=== Begin Enclosure ===

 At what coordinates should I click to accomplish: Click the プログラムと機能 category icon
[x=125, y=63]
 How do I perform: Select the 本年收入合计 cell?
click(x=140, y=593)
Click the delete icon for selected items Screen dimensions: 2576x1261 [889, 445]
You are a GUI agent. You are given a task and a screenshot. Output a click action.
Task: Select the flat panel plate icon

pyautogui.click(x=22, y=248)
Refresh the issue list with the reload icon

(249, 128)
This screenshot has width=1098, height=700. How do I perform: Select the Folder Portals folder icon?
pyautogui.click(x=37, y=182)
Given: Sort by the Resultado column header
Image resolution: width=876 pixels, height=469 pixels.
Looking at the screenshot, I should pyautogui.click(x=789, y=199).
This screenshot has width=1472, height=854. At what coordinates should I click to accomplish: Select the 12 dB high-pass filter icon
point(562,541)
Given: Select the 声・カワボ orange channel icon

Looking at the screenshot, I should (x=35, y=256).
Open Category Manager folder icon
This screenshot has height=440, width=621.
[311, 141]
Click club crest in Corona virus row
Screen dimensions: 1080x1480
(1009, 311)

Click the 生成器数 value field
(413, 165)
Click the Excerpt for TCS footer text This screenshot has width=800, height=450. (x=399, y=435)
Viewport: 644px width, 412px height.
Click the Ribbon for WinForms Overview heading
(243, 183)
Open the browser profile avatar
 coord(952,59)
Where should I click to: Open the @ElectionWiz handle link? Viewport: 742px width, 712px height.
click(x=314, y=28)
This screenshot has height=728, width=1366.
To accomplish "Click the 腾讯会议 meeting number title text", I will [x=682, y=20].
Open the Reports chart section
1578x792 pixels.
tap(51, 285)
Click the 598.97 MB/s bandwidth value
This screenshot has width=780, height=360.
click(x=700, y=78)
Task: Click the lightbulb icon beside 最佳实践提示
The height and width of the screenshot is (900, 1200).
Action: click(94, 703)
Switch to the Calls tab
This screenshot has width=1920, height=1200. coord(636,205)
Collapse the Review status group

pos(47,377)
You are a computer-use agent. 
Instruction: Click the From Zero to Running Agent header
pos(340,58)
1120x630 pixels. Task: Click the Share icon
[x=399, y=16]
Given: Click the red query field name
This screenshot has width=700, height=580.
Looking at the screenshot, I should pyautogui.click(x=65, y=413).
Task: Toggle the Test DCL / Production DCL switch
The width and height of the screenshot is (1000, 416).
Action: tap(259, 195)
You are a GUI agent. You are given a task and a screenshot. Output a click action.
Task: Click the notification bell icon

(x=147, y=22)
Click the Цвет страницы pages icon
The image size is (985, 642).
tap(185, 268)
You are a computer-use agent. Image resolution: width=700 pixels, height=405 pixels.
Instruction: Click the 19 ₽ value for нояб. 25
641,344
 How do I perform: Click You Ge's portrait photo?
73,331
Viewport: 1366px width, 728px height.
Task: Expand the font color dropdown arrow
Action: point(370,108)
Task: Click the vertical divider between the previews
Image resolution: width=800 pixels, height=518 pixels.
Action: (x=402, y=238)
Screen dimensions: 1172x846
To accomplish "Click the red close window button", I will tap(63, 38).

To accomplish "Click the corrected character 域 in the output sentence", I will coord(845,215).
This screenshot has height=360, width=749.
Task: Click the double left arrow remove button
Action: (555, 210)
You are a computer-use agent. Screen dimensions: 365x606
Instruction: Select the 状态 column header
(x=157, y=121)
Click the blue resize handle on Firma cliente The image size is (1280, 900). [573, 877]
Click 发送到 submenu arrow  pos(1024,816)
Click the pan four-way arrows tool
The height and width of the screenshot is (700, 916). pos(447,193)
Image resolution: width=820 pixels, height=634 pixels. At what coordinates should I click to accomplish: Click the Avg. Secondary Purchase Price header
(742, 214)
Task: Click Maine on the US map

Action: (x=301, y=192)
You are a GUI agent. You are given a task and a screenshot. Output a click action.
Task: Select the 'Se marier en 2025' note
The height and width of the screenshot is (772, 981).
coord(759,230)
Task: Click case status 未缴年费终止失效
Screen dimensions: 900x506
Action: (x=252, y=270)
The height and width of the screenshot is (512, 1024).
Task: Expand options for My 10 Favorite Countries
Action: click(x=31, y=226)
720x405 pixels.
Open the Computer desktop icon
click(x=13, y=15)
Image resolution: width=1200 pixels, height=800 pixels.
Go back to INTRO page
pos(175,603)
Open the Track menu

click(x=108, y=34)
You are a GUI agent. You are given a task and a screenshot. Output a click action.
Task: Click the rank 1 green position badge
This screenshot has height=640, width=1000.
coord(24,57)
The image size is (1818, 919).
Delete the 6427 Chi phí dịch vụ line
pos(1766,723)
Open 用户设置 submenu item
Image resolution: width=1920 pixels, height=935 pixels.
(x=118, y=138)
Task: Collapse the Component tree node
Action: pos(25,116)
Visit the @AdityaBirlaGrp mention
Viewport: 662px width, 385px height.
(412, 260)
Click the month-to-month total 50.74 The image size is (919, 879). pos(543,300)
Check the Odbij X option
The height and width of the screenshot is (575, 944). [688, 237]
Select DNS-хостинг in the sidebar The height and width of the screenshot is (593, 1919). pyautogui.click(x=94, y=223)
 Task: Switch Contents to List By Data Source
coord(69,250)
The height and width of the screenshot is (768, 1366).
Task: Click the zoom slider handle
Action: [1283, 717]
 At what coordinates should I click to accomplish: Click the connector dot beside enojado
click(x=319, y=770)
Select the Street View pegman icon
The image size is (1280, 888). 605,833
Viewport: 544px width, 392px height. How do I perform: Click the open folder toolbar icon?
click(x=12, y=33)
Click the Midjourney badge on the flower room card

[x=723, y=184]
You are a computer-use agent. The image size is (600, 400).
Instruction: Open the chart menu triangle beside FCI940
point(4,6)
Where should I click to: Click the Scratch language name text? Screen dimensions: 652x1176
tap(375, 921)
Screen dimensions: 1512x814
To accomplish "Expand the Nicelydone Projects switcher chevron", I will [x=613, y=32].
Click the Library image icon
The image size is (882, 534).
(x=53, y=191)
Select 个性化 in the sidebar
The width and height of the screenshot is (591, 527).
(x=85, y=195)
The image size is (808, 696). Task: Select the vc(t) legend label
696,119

=== End Enclosure ===

## Work instruction
Only the lines from the one containing "The image size is (808, 696)." through the end of the records above belong in the output, each exactly as it stands, both ends included.

## Problem solution
The image size is (808, 696). Task: Select the vc(t) legend label
696,119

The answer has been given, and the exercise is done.